**Given instruction 1**
Can you copy the listing below verbatim, from the line containing "The height and width of the screenshot is (442, 680)." through the end of the listing?

Re: [PATCH v4 4/4] efi: Fix handling of multiple efi_fake_mem= entries
From: Dan Williams
Date: Wed Jan 08 2020 - 16:53:54 EST
On Tue, Jan 7, 2020 at 9:52 AM Ard Biesheuvel <ard.biesheuvel@xxxxxxxxxx> wrote:
>
> On Tue, 7 Jan 2020 at 06:19, Dave Young <dyoung@xxxxxxxxxx> wrote:
> >
> > On 01/06/20 at 08:16pm, Dan Williams wrote:
> > > On Mon, Jan 6, 2020 at 8:04 PM Dave Young <dyoung@xxxxxxxxxx> wrote:
> > > >
> > > > On 01/06/20 at 04:40pm, Dan Williams wrote:
> > > > > Dave noticed that when specifying multiple efi_fake_mem= entries only
> > > > > the last entry was successfully being reflected in the efi memory map.
> > > > > This is due to the fact that the efi_memmap_insert() is being called
> > > > > multiple times, but on successive invocations the insertion should be
> > > > > applied to the last new memmap rather than the original map at
> > > > > efi_fake_memmap() entry.
> > > > >
> > > > > Rework efi_fake_memmap() to install the new memory map after each
> > > > > efi_fake_mem= entry is parsed.

**Extracted information**
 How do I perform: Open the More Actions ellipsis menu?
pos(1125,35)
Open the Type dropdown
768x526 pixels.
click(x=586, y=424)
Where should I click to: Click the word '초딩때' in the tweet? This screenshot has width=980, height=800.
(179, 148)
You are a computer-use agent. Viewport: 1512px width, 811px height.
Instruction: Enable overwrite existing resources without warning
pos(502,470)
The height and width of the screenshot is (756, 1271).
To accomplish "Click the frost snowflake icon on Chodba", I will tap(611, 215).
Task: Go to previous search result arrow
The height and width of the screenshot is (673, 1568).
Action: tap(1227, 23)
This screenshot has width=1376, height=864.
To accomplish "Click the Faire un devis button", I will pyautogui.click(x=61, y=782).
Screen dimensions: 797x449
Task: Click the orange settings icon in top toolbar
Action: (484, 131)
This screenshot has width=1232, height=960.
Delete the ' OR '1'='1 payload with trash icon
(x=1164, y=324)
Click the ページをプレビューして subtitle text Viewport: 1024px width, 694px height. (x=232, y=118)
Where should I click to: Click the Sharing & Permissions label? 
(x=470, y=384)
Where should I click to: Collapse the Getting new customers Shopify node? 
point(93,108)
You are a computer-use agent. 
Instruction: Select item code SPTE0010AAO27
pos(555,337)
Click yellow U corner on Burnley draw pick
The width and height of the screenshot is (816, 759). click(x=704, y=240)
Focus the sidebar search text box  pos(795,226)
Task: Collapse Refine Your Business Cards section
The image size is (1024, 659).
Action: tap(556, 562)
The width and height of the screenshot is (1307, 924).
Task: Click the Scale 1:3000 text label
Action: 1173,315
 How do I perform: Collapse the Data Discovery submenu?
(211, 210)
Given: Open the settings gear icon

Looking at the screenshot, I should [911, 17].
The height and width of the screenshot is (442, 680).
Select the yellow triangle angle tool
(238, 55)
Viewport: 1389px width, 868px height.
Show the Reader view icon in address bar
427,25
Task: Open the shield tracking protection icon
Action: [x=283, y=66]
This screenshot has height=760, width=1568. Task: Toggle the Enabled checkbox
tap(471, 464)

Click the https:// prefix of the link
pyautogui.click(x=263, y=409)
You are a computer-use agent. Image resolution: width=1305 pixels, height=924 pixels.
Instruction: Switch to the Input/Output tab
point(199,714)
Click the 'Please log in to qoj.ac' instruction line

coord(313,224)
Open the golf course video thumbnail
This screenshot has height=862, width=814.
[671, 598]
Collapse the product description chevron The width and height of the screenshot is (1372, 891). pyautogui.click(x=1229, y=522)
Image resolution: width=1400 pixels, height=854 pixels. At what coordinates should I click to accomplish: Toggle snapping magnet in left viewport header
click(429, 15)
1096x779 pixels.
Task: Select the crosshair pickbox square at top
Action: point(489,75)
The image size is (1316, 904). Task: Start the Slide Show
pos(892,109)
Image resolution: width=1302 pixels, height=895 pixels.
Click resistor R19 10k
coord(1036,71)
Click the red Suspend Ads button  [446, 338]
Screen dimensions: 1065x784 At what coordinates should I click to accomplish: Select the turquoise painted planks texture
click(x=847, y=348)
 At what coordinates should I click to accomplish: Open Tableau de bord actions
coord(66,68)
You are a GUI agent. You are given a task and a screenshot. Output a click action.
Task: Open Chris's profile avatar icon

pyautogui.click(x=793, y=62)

**Given instruction 2**
In the patch reply, which function is reworked to install the new memory map after each efi_fake_mem= entry is parsed?

**Exercise answer 1**
The height and width of the screenshot is (442, 680).
Select the yellow triangle angle tool
(238, 55)
Viewport: 1389px width, 868px height.
Show the Reader view icon in address bar
427,25
Task: Open the shield tracking protection icon
Action: [x=283, y=66]
This screenshot has height=760, width=1568. Task: Toggle the Enabled checkbox
tap(471, 464)

Click the https:// prefix of the link
pyautogui.click(x=263, y=409)
You are a computer-use agent. Image resolution: width=1305 pixels, height=924 pixels.
Instruction: Switch to the Input/Output tab
point(199,714)
Click the 'Please log in to qoj.ac' instruction line

coord(313,224)
Open the golf course video thumbnail
This screenshot has height=862, width=814.
[671, 598]
Collapse the product description chevron The width and height of the screenshot is (1372, 891). pyautogui.click(x=1229, y=522)
Image resolution: width=1400 pixels, height=854 pixels. At what coordinates should I click to accomplish: Toggle snapping magnet in left viewport header
click(429, 15)
1096x779 pixels.
Task: Select the crosshair pickbox square at top
Action: point(489,75)
The image size is (1316, 904). Task: Start the Slide Show
pos(892,109)
Image resolution: width=1302 pixels, height=895 pixels.
Click resistor R19 10k
coord(1036,71)
Click the red Suspend Ads button  [446, 338]
Screen dimensions: 1065x784 At what coordinates should I click to accomplish: Select the turquoise painted planks texture
click(x=847, y=348)
 At what coordinates should I click to accomplish: Open Tableau de bord actions
coord(66,68)
You are a GUI agent. You are given a task and a screenshot. Output a click action.
Task: Open Chris's profile avatar icon

pyautogui.click(x=793, y=62)

**Exercise answer 2**
efi_fake_memmap()